##### Text passage #####

In this sense loss functions for regression are more general than a likelihood approach but they are nonetheless related.
For plain linear regression the associated loss is:
\begin{equation}
  \cL(w,\, b)
  =
  \frac{1}{2N}\,
  \finitesum{i}{1}{N}
  \finitesum{n}{1}{F}
  \qty( y^{(i)} - (w_n x_n^{(i)} + b) )^2,
\end{equation}
where $N$ is the number of samples and $x_n^{(i)}$ the $n$th feature of the $i$-th sample.
The values of the parameters will therefore be:
\begin{equation}
  \qty(w, b) = \underset{w,\, b}{\mathrm{argmin}}~ \cL(w, b).
\end{equation}
This usually requires looping over all samples and all features, thus the \emph{least squares} method has a time complexity of $\order{ F \times N }$: while the increase of the number of samples might be an issue, the number of engineered features and matrix components usually does not change and does not represent a huge effort in terms of rescaling the algorithm.

There are however different versions of possible regularisation which we might add to constrain the parameters of the fit and avoid adapting too well to the training set.
In particular we may be interested in adding a $\ell_1$ regularisation:
\begin{equation}
  \cL_1(w) = \sqrt{\finitesum{n}{1}{F} w_n^2},
\end{equation}
or the $\ell_2$ version:
\begin{equation}
  \cL_2(w) = \finitesum{n}{1}{F} w_n^2.
\end{equation}
Notice that in general we do not regularise the intercept.

##### Material provided #####

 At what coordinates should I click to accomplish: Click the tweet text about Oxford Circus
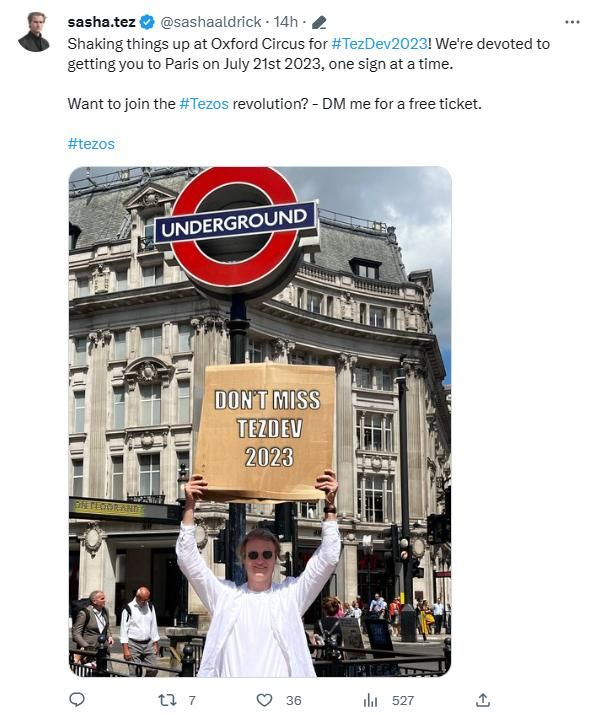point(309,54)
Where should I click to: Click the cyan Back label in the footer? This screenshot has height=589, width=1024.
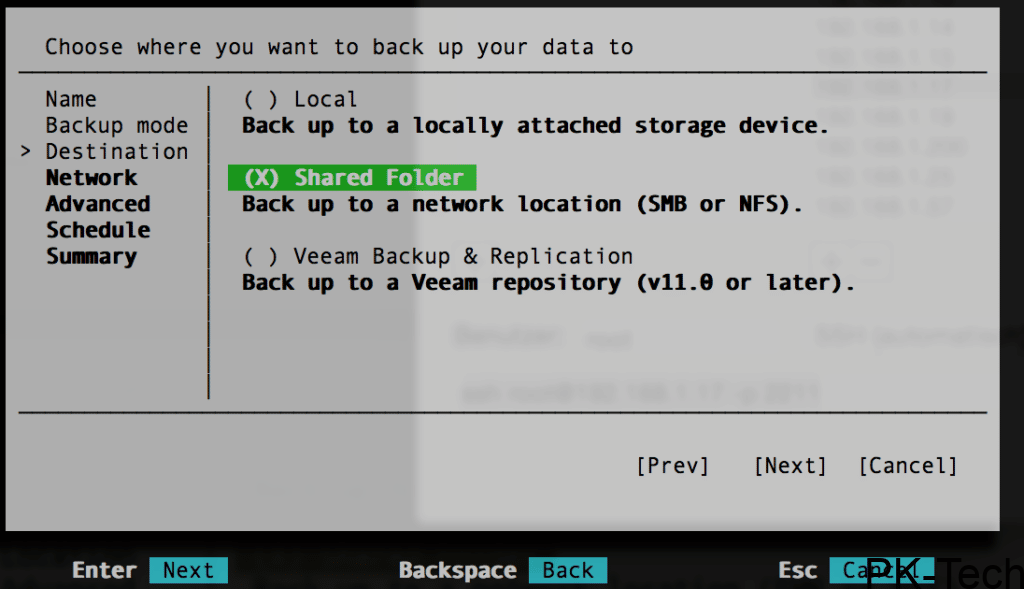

#####
##### Material provided #####

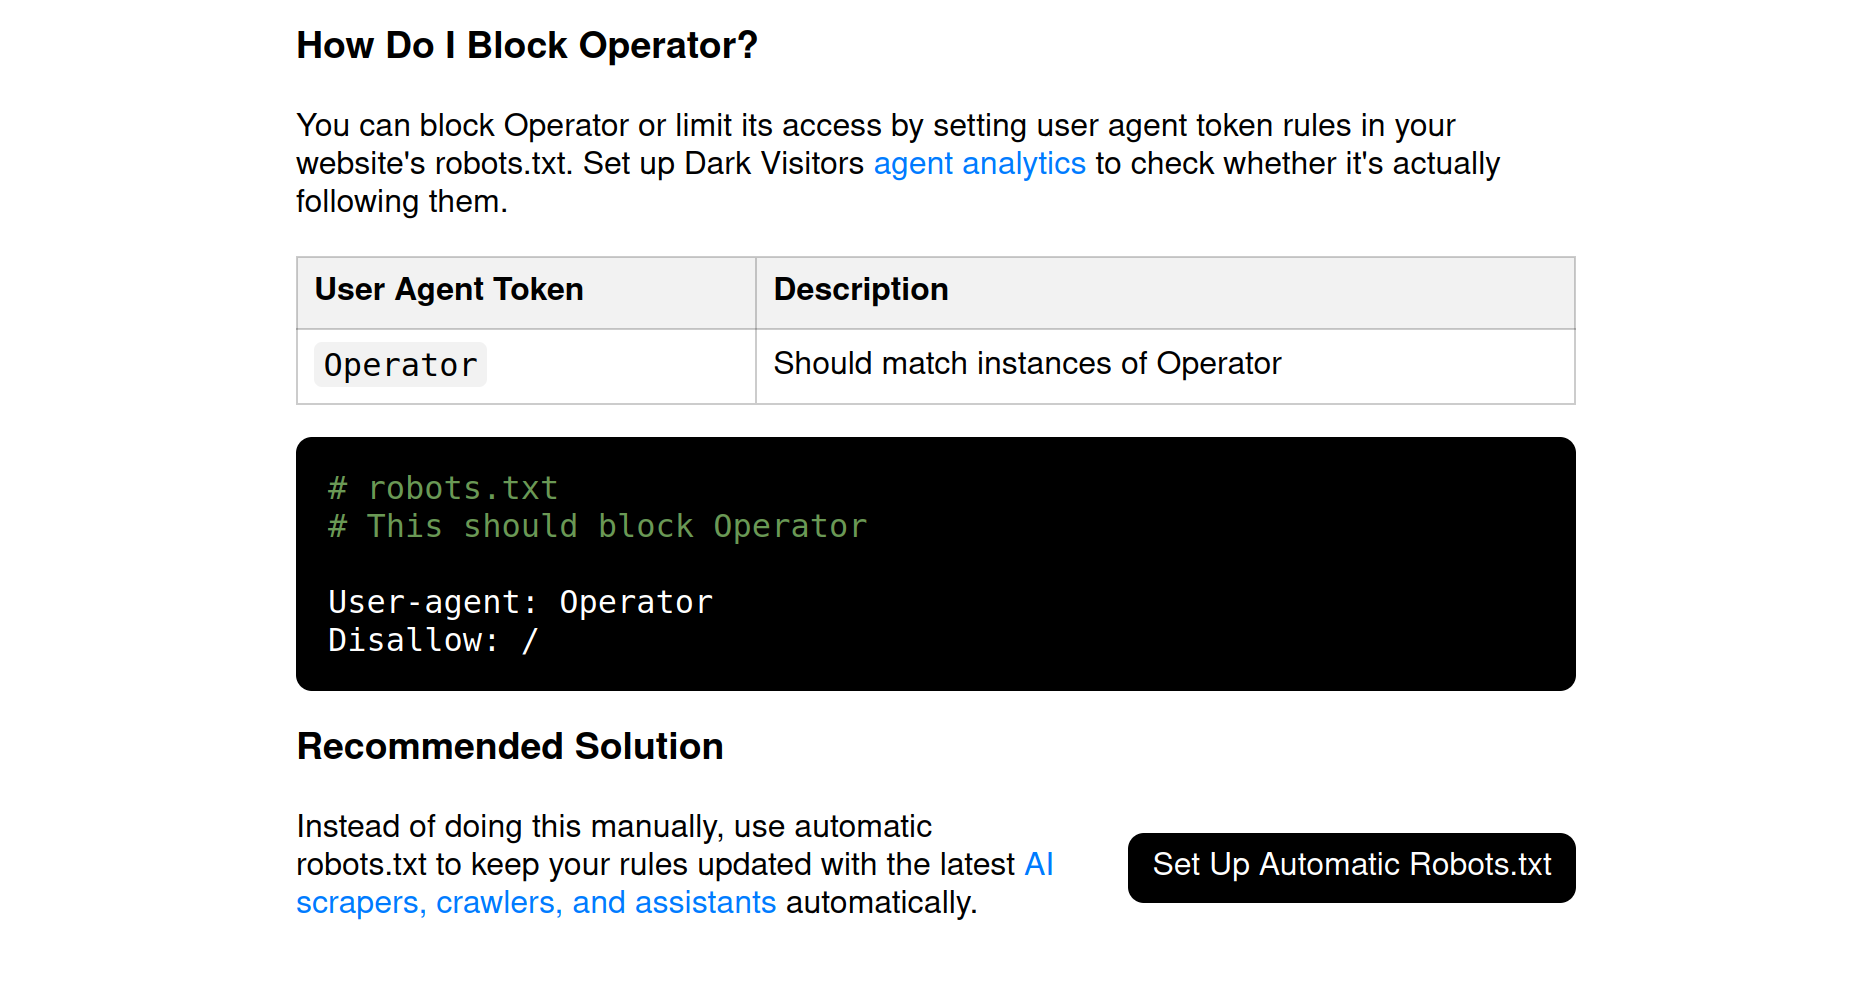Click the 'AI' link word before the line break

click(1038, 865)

#####

■ Directives:
(a) Give as a JSON list of strings everything in the rows from the line containing "At what coordinates" down to the line containing "Where should I", one string per line, with blank lines and pictures left out.
(b) Take the passage on regression loss functions further from the point where it stops.
The passage on regression loss functions and the rows have nothing to do with each other.

■ Final results:
(a)
[
  " At what coordinates should I click to accomplish: Click the tweet text about Oxford Circus",
  "point(309,54)",
  "Where should I click to: Click the cyan Back label in the footer? This screenshot has height=589, width=1024."
]

(b)
These terms can be added to the plain loss function to try and avoid large parameters to influence the predictions and to keep better generalisation properties:
\begin{itemize}
  \item add both $\ell_1$ and $\ell_2$ regularisation (this is called \emph{elastic net}):
    \begin{equation}
      \cL_{\textsc{en}}(w, b;~\alpha_{\textsc{en}}, L) = \cL(w,b) + \alpha_{\textsc{en}} \cdot L \cdot \cL_1(w) + \frac{\alpha_{\textsc{en}}}{2} \cdot (1 - L) \cdot \cL_2(w),
    \end{equation}

  \item keep only $\ell_1$ regularisation (i.e.\ the \emph{lasso} regression):
    \begin{equation}
      \cL_{\textsc{lss}}(w, b;~\alpha_{\textsc{lss}}) = \cL(w,b) + \alpha_{\textsc{lss}} \cdot \cL_1(w),
    \end{equation}

  \item keep only $\ell_2$ regularisation (\emph{ridge} regression):
    \begin{equation}
      \cL_{\textsc{rdg}}(w, b;~\alpha_{\textsc{rdg}}) = \cL(w,b) + \alpha_{\textsc{rdg}} \cdot \cL_2(w).
      \label{eq:ridge:loss}
    \end{equation}
\end{itemize}
The role of the hyperparameter $L$ is to balance the contribution of the additional terms.
For larger values of the hyperparameter $\alpha$, $w$ (and $b$) assume smaller values and adapt less to the particular training set.


\subsection{Support Vector Machines for Regression}
\label{sec:app:svr}

This family of supervised \ml algorithms was created with classification tasks in mind~\cite{Cortes:1995:SupportvectorNetworks} but have proven to be effective also for regression problems~\cite{Drucker:1997:SupportVectorRegression}.
Differently from the linear regression, instead of minimising the squared distance of each sample, the algorithm assigns a penalty to predictions of samples $x^{(i)} \in \R^F$ (for $i = 1, 2, \dots, N$) which are further away than a certain hyperparameter $\varepsilon$ from their true value $y$, allowing however a \textit{soft margin} of tolerance represented by the penalties $\zeta$ above and $\xi$ below.
This is achieved by minimising $w,\, b,\, \zeta$ and $\xi$ in the function:\footnotemark{}
\footnotetext{%
  In a classification task the training objective would be the minimisation of the opposite of the log-likelihood function of predicting a positive class, that is $y^{(i)}\, \qty( w_n \phi_n\qty(x^{(i)}) + b )$, which should equal the unity for good predictions (we can consider $\varepsilon = 1$), instead of the regression objective $y^{(i)} - w_n \phi_n\qty(x^{(i)}) - b$.
  The differences between \svm for classification purposes and regression follow as shown.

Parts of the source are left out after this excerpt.